Put every line of the records below into a Markdown table with the columns Row and Line, numbering the rows and leaving out blank lines.
• • • •
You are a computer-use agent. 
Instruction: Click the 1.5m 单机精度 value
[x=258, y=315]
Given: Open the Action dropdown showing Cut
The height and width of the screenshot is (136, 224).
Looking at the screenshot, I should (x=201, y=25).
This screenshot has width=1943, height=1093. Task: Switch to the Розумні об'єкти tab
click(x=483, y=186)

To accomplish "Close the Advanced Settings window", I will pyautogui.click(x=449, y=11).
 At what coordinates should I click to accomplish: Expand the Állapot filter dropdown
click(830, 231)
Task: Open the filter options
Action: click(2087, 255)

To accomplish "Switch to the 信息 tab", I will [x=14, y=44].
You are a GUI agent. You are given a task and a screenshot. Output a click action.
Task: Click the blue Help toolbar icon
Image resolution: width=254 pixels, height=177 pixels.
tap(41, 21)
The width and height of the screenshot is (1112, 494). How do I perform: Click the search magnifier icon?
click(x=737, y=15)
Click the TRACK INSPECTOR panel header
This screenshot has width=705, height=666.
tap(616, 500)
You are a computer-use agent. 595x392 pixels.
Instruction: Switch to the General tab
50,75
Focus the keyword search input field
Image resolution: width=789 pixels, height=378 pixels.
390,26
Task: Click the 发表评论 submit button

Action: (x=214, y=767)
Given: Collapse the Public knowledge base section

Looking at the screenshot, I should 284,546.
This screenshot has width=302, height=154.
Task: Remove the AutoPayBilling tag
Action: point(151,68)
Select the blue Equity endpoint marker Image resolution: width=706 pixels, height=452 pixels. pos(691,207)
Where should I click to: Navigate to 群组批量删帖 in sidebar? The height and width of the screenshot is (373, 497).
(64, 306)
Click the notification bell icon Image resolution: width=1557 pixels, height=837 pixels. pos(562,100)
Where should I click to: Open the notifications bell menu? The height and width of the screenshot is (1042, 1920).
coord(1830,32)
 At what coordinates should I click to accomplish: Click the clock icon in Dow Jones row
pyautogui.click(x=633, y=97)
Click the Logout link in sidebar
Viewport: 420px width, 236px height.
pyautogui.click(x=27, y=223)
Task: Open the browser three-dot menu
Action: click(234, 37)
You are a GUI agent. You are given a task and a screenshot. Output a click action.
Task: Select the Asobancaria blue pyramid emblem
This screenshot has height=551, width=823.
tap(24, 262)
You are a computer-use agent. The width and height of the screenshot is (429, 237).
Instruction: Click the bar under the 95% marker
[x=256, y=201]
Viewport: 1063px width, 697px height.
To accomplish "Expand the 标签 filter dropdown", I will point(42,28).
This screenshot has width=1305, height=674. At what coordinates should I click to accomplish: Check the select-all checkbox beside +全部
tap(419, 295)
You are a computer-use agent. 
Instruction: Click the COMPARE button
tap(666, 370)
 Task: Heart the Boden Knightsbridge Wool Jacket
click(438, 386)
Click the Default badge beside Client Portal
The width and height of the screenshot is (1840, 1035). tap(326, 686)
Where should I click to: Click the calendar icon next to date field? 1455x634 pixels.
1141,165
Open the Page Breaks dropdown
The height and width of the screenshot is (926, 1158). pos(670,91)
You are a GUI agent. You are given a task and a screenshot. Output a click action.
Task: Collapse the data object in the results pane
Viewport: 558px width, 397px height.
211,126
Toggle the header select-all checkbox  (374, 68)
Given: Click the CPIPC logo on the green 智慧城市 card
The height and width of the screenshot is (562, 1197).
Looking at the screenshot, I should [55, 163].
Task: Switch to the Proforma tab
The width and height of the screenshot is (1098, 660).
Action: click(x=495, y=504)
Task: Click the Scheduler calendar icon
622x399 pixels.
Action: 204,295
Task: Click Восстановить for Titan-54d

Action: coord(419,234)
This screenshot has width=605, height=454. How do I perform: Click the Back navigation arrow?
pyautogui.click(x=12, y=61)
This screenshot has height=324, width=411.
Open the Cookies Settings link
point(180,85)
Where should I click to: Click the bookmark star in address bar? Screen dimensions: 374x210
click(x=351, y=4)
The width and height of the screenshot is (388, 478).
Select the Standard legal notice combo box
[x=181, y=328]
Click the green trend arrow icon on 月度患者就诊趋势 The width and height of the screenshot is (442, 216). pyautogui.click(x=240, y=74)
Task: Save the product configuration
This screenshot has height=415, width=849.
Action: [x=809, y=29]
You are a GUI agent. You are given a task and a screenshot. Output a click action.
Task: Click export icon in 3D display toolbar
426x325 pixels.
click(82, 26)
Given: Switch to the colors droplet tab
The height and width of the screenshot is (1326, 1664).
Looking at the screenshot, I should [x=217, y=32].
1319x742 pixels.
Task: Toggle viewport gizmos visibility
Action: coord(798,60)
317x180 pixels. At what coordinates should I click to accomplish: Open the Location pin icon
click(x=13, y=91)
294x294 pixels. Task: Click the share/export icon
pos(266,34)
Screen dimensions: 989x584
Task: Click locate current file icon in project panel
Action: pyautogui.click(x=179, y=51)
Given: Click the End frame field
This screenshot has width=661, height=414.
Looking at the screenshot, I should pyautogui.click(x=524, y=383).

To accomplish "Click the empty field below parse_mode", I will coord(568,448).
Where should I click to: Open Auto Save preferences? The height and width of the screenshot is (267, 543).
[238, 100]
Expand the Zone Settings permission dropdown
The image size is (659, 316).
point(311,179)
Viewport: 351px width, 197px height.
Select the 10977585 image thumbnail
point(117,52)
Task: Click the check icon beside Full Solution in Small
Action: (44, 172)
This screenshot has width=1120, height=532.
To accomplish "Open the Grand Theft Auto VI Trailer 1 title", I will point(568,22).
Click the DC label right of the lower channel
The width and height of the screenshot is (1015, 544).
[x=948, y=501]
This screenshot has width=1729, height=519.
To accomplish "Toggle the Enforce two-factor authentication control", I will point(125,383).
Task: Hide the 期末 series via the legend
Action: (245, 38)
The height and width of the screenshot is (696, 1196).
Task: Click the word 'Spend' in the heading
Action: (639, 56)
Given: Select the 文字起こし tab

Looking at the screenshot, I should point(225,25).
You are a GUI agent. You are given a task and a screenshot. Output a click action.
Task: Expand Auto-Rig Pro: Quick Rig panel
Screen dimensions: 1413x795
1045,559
• • • •
Result for this task:
| Row | Line |
|---|---|
| 1 | You are a computer-use agent.  |
| 2 | Instruction: Click the 1.5m 单机精度 value |
| 3 | [x=258, y=315] |
| 4 | Given: Open the Action dropdown showing Cut |
| 5 | The height and width of the screenshot is (136, 224). |
| 6 | Looking at the screenshot, I should (x=201, y=25). |
| 7 | This screenshot has width=1943, height=1093. Task: Switch to the Розумні об'єкти tab |
| 8 | click(x=483, y=186) |
| 9 | To accomplish "Close the Advanced Settings window", I will pyautogui.click(x=449, y=11). |
| 10 |  At what coordinates should I click to accomplish: Expand the Állapot filter dropdown |
| 11 | click(830, 231) |
| 12 | Task: Open the filter options |
| 13 | Action: click(2087, 255) |
| 14 | To accomplish "Switch to the 信息 tab", I will [x=14, y=44]. |
| 15 | You are a GUI agent. You are given a task and a screenshot. Output a click action. |
| 16 | Task: Click the blue Help toolbar icon |
| 17 | Image resolution: width=254 pixels, height=177 pixels. |
| 18 | tap(41, 21) |
| 19 | The width and height of the screenshot is (1112, 494). How do I perform: Click the search magnifier icon? |
| 20 | click(x=737, y=15) |
| 21 | Click the TRACK INSPECTOR panel header |
| 22 | This screenshot has width=705, height=666. |
| 23 | tap(616, 500) |
| 24 | You are a computer-use agent. 595x392 pixels. |
| 25 | Instruction: Switch to the General tab |
| 26 | 50,75 |
| 27 | Focus the keyword search input field |
| 28 | Image resolution: width=789 pixels, height=378 pixels. |
| 29 | 390,26 |
| 30 | Task: Click the 发表评论 submit button |
| 31 | Action: (x=214, y=767) |
| 32 | Given: Collapse the Public knowledge base section |
| 33 | Looking at the screenshot, I should 284,546. |
| 34 | This screenshot has width=302, height=154. |
| 35 | Task: Remove the AutoPayBilling tag |
| 36 | Action: point(151,68) |
| 37 | Select the blue Equity endpoint marker Image resolution: width=706 pixels, height=452 pixels. pos(691,207) |
| 38 | Where should I click to: Navigate to 群组批量删帖 in sidebar? The height and width of the screenshot is (373, 497). |
| 39 | (64, 306) |
| 40 | Click the notification bell icon Image resolution: width=1557 pixels, height=837 pixels. pos(562,100) |
| 41 | Where should I click to: Open the notifications bell menu? The height and width of the screenshot is (1042, 1920). |
| 42 | coord(1830,32) |
| 43 |  At what coordinates should I click to accomplish: Click the clock icon in Dow Jones row |
| 44 | pyautogui.click(x=633, y=97) |
| 45 | Click the Logout link in sidebar |
| 46 | Viewport: 420px width, 236px height. |
| 47 | pyautogui.click(x=27, y=223) |
| 48 | Task: Open the browser three-dot menu |
| 49 | Action: click(234, 37) |
| 50 | You are a GUI agent. You are given a task and a screenshot. Output a click action. |
| 51 | Task: Select the Asobancaria blue pyramid emblem |
| 52 | This screenshot has height=551, width=823. |
| 53 | tap(24, 262) |
| 54 | You are a computer-use agent. The width and height of the screenshot is (429, 237). |
| 55 | Instruction: Click the bar under the 95% marker |
| 56 | [x=256, y=201] |
| 57 | Viewport: 1063px width, 697px height. |
| 58 | To accomplish "Expand the 标签 filter dropdown", I will point(42,28). |
| 59 | This screenshot has width=1305, height=674. At what coordinates should I click to accomplish: Check the select-all checkbox beside +全部 |
| 60 | tap(419, 295) |
| 61 | You are a computer-use agent.  |
| 62 | Instruction: Click the COMPARE button |
| 63 | tap(666, 370) |
| 64 |  Task: Heart the Boden Knightsbridge Wool Jacket |
| 65 | click(438, 386) |
| 66 | Click the Default badge beside Client Portal |
| 67 | The width and height of the screenshot is (1840, 1035). tap(326, 686) |
| 68 | Where should I click to: Click the calendar icon next to date field? 1455x634 pixels. |
| 69 | 1141,165 |
| 70 | Open the Page Breaks dropdown |
| 71 | The height and width of the screenshot is (926, 1158). pos(670,91) |
| 72 | You are a GUI agent. You are given a task and a screenshot. Output a click action. |
| 73 | Task: Collapse the data object in the results pane |
| 74 | Viewport: 558px width, 397px height. |
| 75 | 211,126 |
| 76 | Toggle the header select-all checkbox  (374, 68) |
| 77 | Given: Click the CPIPC logo on the green 智慧城市 card |
| 78 | The height and width of the screenshot is (562, 1197). |
| 79 | Looking at the screenshot, I should [55, 163]. |
| 80 | Task: Switch to the Proforma tab |
| 81 | The width and height of the screenshot is (1098, 660). |
| 82 | Action: click(x=495, y=504) |
| 83 | Task: Click the Scheduler calendar icon |
| 84 | 622x399 pixels. |
| 85 | Action: 204,295 |
| 86 | Task: Click Восстановить for Titan-54d |
| 87 | Action: coord(419,234) |
| 88 | This screenshot has width=605, height=454. How do I perform: Click the Back navigation arrow? |
| 89 | pyautogui.click(x=12, y=61) |
| 90 | This screenshot has height=324, width=411. |
| 91 | Open the Cookies Settings link |
| 92 | point(180,85) |
| 93 | Where should I click to: Click the bookmark star in address bar? Screen dimensions: 374x210 |
| 94 | click(x=351, y=4) |
| 95 | The width and height of the screenshot is (388, 478). |
| 96 | Select the Standard legal notice combo box |
| 97 | [x=181, y=328] |
| 98 | Click the green trend arrow icon on 月度患者就诊趋势 The width and height of the screenshot is (442, 216). pyautogui.click(x=240, y=74) |
| 99 | Task: Save the product configuration |
| 100 | This screenshot has height=415, width=849. |
| 101 | Action: [x=809, y=29] |
| 102 | You are a GUI agent. You are given a task and a screenshot. Output a click action. |
| 103 | Task: Click export icon in 3D display toolbar |
| 104 | 426x325 pixels. |
| 105 | click(82, 26) |
| 106 | Given: Switch to the colors droplet tab |
| 107 | The height and width of the screenshot is (1326, 1664). |
| 108 | Looking at the screenshot, I should [x=217, y=32]. |
| 109 | 1319x742 pixels. |
| 110 | Task: Toggle viewport gizmos visibility |
| 111 | Action: coord(798,60) |
| 112 | 317x180 pixels. At what coordinates should I click to accomplish: Open the Location pin icon |
| 113 | click(x=13, y=91) |
| 114 | 294x294 pixels. Task: Click the share/export icon |
| 115 | pos(266,34) |
| 116 | Screen dimensions: 989x584 |
| 117 | Task: Click locate current file icon in project panel |
| 118 | Action: pyautogui.click(x=179, y=51) |
| 119 | Given: Click the End frame field |
| 120 | This screenshot has width=661, height=414. |
| 121 | Looking at the screenshot, I should pyautogui.click(x=524, y=383). |
| 122 | To accomplish "Click the empty field below parse_mode", I will coord(568,448). |
| 123 | Where should I click to: Open Auto Save preferences? The height and width of the screenshot is (267, 543). |
| 124 | [238, 100] |
| 125 | Expand the Zone Settings permission dropdown |
| 126 | The image size is (659, 316). |
| 127 | point(311,179) |
| 128 | Viewport: 351px width, 197px height. |
| 129 | Select the 10977585 image thumbnail |
| 130 | point(117,52) |
| 131 | Task: Click the check icon beside Full Solution in Small |
| 132 | Action: (44, 172) |
| 133 | This screenshot has width=1120, height=532. |
| 134 | To accomplish "Open the Grand Theft Auto VI Trailer 1 title", I will point(568,22). |
| 135 | Click the DC label right of the lower channel |
| 136 | The width and height of the screenshot is (1015, 544). |
| 137 | [x=948, y=501] |
| 138 | This screenshot has width=1729, height=519. |
| 139 | To accomplish "Toggle the Enforce two-factor authentication control", I will point(125,383). |
| 140 | Task: Hide the 期末 series via the legend |
| 141 | Action: (245, 38) |
| 142 | The height and width of the screenshot is (696, 1196). |
| 143 | Task: Click the word 'Spend' in the heading |
| 144 | Action: (639, 56) |
| 145 | Given: Select the 文字起こし tab |
| 146 | Looking at the screenshot, I should point(225,25). |
| 147 | You are a GUI agent. You are given a task and a screenshot. Output a click action. |
| 148 | Task: Expand Auto-Rig Pro: Quick Rig panel |
| 149 | Screen dimensions: 1413x795 |
| 150 | 1045,559 |